# What you are asked to do:
Set down the final stretch of the data, from the line that holds "Given: Expand Other" through the last line, both included, with pictures left out.

|---|

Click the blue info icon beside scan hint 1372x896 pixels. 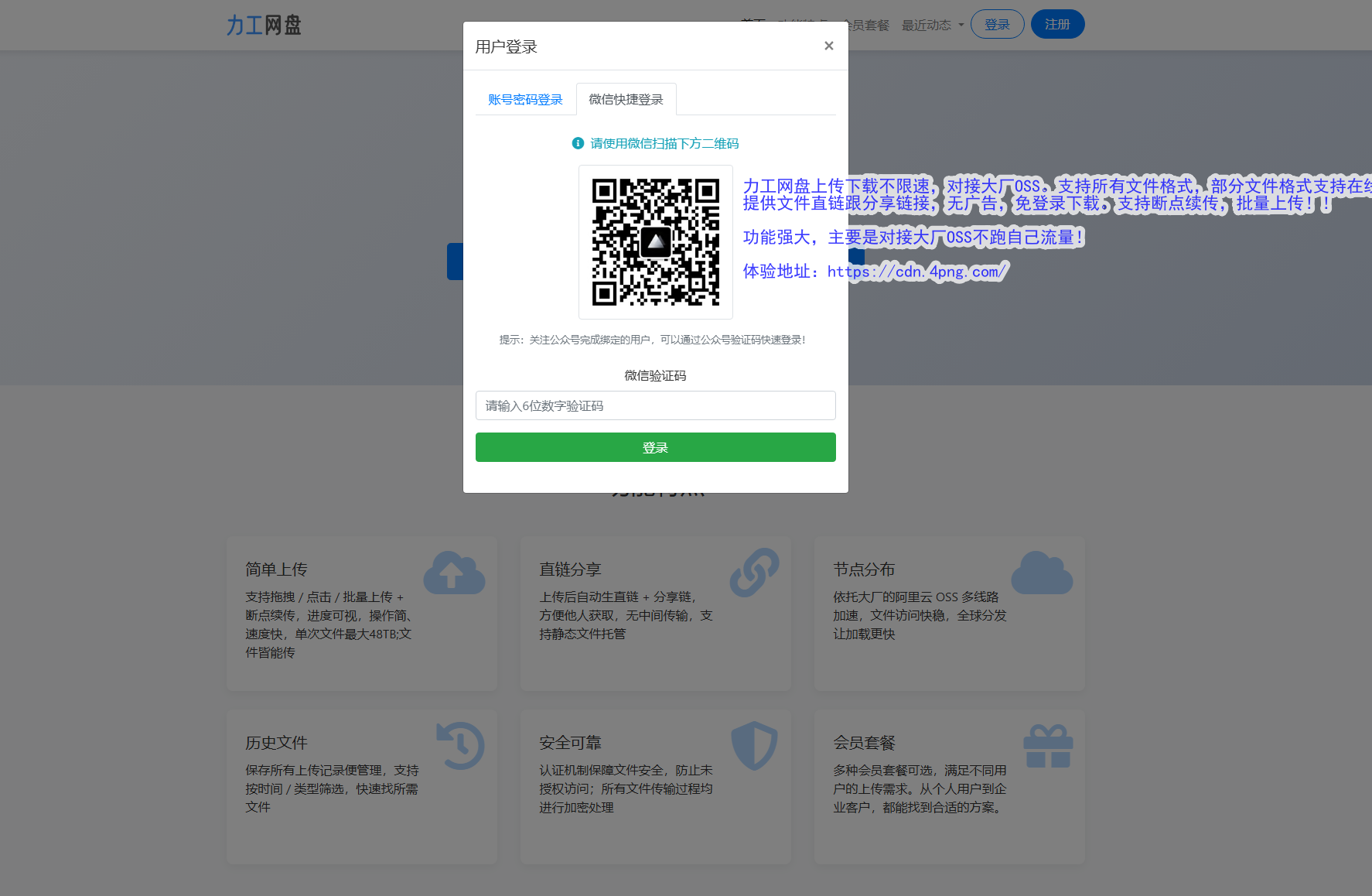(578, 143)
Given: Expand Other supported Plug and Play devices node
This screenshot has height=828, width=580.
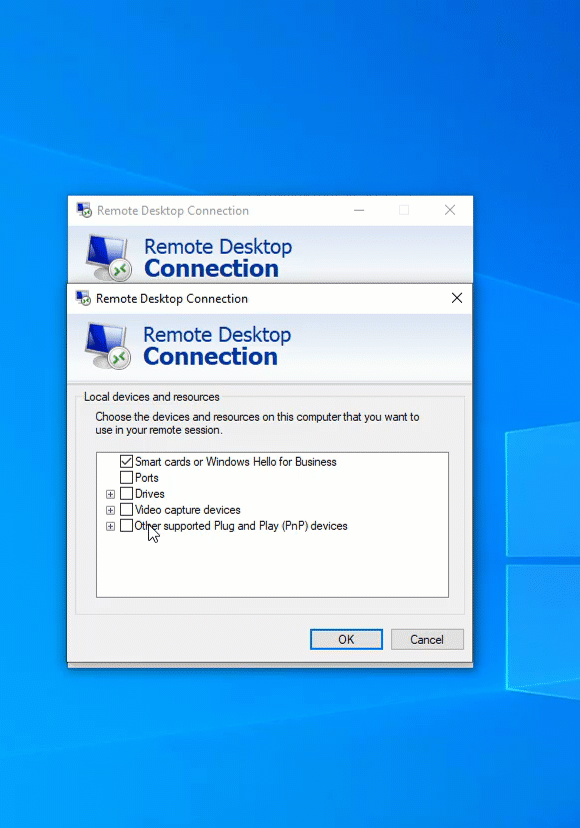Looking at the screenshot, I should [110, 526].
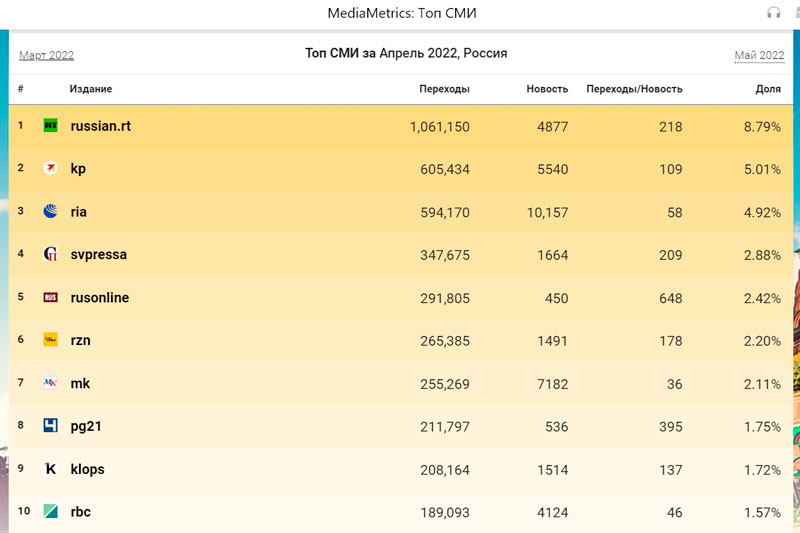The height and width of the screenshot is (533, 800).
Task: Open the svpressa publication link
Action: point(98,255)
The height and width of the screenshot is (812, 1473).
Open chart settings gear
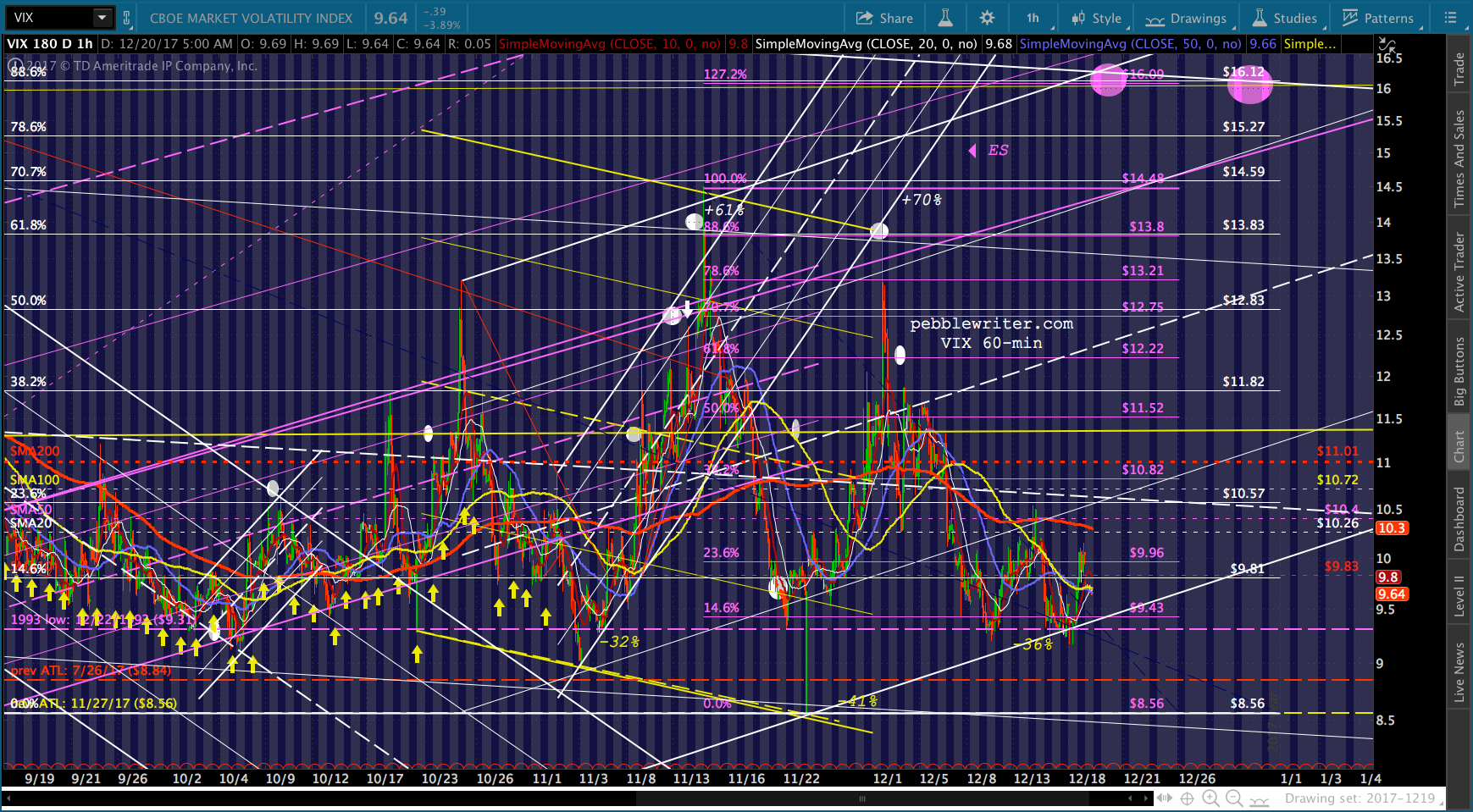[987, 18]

|---|

# Output of the exercise:
Given: Expand Other supported Plug and Play devices node
This screenshot has height=828, width=580.
Looking at the screenshot, I should [110, 526].
The height and width of the screenshot is (533, 800).
Task: Open the svpressa publication link
Action: point(98,255)
The height and width of the screenshot is (812, 1473).
Open chart settings gear
[987, 18]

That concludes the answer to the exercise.